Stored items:
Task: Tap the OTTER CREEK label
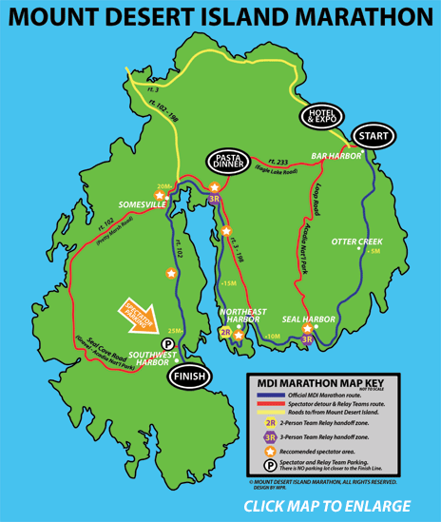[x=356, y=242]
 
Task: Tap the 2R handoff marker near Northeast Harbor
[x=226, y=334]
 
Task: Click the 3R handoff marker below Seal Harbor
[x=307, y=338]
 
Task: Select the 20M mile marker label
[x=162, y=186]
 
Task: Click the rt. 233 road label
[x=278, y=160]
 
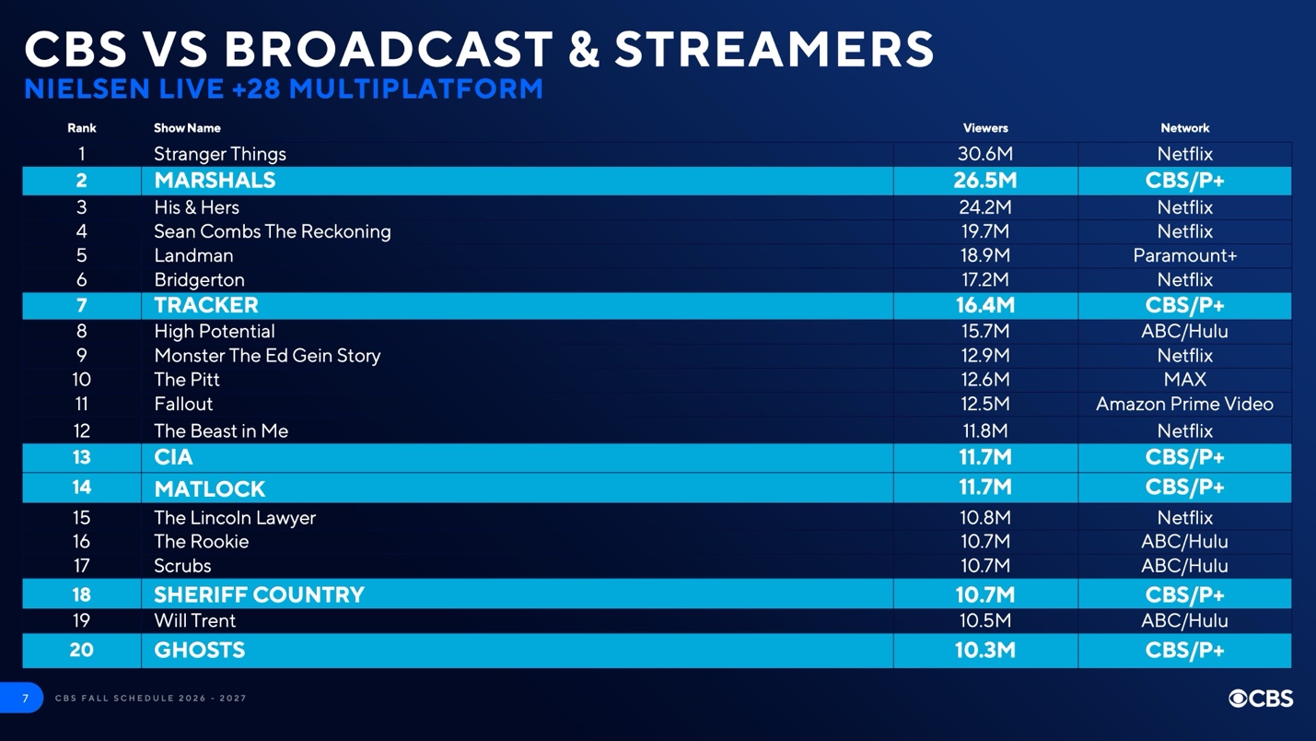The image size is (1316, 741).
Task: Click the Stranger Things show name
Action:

What is being asked —
Rescale the rows above by writing every line out again, requests included, with each coordinate in the answers multiplied by 2.55 and rounded to a whole number, halves rounded up. Leave the pictures out.

Exercise response —
Task: Tap the OTTER CREEK label
[x=908, y=617]
 
Task: Tap the 2R handoff marker near Northeast Harbor
[x=576, y=852]
 
Task: Click the 3R handoff marker below Seal Harbor
[x=783, y=862]
 
Task: Select the 20M mile marker label
[x=413, y=474]
 
Task: Click the rt. 233 road label
[x=709, y=408]
 
The image size is (1316, 741).
Task: Click the Stranger Things show name
Action:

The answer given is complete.